The disappearance will be investigated in the same way regardless of how it is classified, Executive Assistant Police Chief Terrance W. Gainer said.

"They are working very hard on this case, and we appreciate the cooperation of the police," said Susan Levy, who slowly read the 800-860-6552 hot line number that Martin's firm has set up for tips on Chandra Levy's whereabouts.

Meanwhile, the Levys put their plans to return to Modesto, Calif., on hold yesterday after Martin said an aide to Condit called the lawyer's office. It was not clear why the aide had called, but the Levys had said that they would like to meet with the congressman.

Mike Dayton, chief of staff in Condit's Washington office, said last night that the Levys and Condit had met somewhere in the District for a "private conversation" yesterday evening. Dayton could give no details about where the meeting took place or at whose urging and could not say whether lawyers were present

"They talked," Dayton said.

Condit, who represents the Levys' home town, has called Chandra Levy a good friend. His aides have denied a romantic relationship between the two, but the Levys have said they believe their daughter was having an affair with him.

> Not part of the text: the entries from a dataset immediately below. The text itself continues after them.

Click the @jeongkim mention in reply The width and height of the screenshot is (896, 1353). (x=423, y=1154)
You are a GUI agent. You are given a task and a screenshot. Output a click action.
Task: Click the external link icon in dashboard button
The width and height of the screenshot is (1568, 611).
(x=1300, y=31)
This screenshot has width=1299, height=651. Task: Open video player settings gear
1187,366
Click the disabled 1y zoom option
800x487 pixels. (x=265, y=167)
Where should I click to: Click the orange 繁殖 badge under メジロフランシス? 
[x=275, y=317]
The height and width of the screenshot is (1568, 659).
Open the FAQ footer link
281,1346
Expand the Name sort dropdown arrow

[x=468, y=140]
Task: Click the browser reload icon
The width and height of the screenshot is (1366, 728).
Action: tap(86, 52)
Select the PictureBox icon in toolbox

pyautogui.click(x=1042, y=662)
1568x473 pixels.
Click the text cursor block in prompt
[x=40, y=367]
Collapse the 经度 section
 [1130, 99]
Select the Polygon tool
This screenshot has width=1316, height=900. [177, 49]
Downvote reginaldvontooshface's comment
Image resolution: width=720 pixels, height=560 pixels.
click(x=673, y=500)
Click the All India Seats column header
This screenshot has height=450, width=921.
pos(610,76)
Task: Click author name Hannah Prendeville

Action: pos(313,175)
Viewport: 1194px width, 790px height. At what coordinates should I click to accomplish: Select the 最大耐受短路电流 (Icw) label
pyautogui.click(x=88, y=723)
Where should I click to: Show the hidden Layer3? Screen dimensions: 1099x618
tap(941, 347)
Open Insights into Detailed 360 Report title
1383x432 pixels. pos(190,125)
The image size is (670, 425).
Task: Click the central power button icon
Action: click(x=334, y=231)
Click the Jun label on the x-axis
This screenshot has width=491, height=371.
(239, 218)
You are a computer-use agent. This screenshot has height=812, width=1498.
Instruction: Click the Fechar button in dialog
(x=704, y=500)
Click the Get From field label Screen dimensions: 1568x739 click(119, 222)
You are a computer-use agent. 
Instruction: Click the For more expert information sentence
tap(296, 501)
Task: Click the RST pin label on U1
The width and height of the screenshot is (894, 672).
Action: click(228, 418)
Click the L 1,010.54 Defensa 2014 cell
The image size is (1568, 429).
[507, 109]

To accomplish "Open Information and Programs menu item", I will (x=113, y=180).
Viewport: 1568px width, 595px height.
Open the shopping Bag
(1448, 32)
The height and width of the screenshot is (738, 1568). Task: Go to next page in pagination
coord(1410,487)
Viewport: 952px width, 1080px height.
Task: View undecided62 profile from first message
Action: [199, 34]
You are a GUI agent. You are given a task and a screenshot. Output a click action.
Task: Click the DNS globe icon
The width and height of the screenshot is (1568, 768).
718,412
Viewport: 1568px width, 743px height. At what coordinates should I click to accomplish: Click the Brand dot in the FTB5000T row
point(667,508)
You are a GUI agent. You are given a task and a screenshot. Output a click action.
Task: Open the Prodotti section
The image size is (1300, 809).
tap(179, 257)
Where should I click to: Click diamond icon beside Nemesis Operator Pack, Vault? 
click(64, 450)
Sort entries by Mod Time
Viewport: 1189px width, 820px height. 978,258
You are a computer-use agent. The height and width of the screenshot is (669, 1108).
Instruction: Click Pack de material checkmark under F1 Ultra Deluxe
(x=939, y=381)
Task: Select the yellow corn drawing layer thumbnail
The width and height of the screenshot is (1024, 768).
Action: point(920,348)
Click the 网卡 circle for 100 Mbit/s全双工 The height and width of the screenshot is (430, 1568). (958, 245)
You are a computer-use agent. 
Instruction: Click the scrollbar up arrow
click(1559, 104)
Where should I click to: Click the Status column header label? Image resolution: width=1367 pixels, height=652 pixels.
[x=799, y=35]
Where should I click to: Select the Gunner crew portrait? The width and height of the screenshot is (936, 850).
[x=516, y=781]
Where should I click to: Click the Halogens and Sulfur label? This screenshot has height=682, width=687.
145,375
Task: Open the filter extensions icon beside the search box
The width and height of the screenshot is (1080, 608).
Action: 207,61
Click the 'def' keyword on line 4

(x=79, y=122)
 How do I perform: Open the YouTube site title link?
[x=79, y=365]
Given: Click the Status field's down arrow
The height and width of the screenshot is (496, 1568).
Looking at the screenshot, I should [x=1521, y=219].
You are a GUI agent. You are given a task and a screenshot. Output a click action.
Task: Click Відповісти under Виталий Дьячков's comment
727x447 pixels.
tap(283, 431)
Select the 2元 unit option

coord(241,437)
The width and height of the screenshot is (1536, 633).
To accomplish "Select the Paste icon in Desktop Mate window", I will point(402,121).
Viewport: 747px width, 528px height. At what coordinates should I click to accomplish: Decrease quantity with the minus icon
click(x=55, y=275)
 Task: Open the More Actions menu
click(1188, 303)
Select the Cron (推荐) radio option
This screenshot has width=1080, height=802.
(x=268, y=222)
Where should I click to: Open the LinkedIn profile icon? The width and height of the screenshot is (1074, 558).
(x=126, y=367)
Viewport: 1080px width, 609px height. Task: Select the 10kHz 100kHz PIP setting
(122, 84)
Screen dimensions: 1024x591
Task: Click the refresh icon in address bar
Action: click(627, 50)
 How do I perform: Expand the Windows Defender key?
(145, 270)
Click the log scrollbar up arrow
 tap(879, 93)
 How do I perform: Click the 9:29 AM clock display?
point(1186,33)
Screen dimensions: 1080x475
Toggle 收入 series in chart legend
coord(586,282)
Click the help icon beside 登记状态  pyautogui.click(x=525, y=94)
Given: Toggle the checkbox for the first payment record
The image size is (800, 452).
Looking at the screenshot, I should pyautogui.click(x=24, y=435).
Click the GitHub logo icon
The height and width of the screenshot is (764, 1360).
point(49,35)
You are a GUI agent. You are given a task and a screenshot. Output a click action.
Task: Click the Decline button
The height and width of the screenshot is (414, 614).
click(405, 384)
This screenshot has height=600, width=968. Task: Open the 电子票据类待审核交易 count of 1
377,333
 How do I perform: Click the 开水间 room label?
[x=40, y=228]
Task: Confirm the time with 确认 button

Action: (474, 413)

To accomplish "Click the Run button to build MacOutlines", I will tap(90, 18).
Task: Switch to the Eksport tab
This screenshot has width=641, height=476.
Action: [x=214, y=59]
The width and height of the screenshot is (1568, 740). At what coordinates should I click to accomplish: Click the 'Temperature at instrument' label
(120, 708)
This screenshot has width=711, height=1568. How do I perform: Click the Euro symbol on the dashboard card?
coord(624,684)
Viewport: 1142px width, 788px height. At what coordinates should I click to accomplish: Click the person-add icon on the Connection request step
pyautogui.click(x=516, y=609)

Police also want to talk to Condit. They interviewed him at his Adams Morgan apartment about six weeks ago and requested a follow-up meeting -- which they call a routine procedure -- about 10 days ago.

Police had hoped to interview him again Wednesday. When that didn't work out, they tried for yesterday, without success. Police said they hoped to reschedule the meeting for today.

Martin said yesterday that a team of investigators made up of a lawyer and two former D.C. homicide detectives will conduct their own probe into Levy's disappearance, and that he will share any information with D.C. police.

"We hope that during the investigation, we can really find out the depth of that relationship, what it was," Martin said.

The Levys and D.C. police have been careful not to suggest that any relationship between Condit and their daughter has anything to do with her disappearance. But mention of the congressman has helped the case gain international media attention and has made it more sensitive, legal observers said.

"Realistically this would not be news if [a congressman] were not involved in it," said W. Louis Hennessy, a lawyer who was head of the D.C. police homicide squad from 1993 to 1995. "Unfortunately, his reputation is being tarnished and he may not have a doggone thing to do with anything. He's being dragged into it whether he likes it or not."

Hennessy said that even though police pledge to treat all cases equally, he thinks Condit may be treated differently by investigators.

"I'm sure there's a political consideration. With a potentially innocent person damaged to the degree he has [been], you have to handle it a little differently than a typical [person]," he said. "They owe it to him to handle it professionally and objectively and delicately."

Police, however, said they are handling the Levy investigation as they would any other missing persons case.

"It's not more sensitive, not in the eyes of the police, because we treat everyone equally," said Sgt. Joe Gentile, a D.C. police spokesman.

Whether the investigation is classified as a missing persons case or as a criminal matter may make little difference, said David Schertler, a criminal defense lawyer who was head of the homicide section of the U.S. attorney's office from 1992 to 1996.

"At this point, for all practical purposes, it's being investigated very likely as a crime," Schertler said. "In everybody's mind, it's more likely some foul play was involved, and that's how it's being investigated. They're doing the same kind of investigative work they would do as a crime."

Police have sought help from a grand jury, asking a sitting panel to subpoena records related to Levy's disappearance. Police say that under D.C. law, phone records and client information from Internet service providers and banks can be obtained only through a grand jury subpoena.

"The grand jury has tremendous power the police do not have," said Schertler, who is not involved in the case. Grand juries are used "on a regular basis in missing persons cases," Schertler said. "The only difference between a missing persons case and a case involving a crime is in the missing persons case, you do not know if foul play is involved beyond any doubt.

"There's always a possibility that a crime did not occur."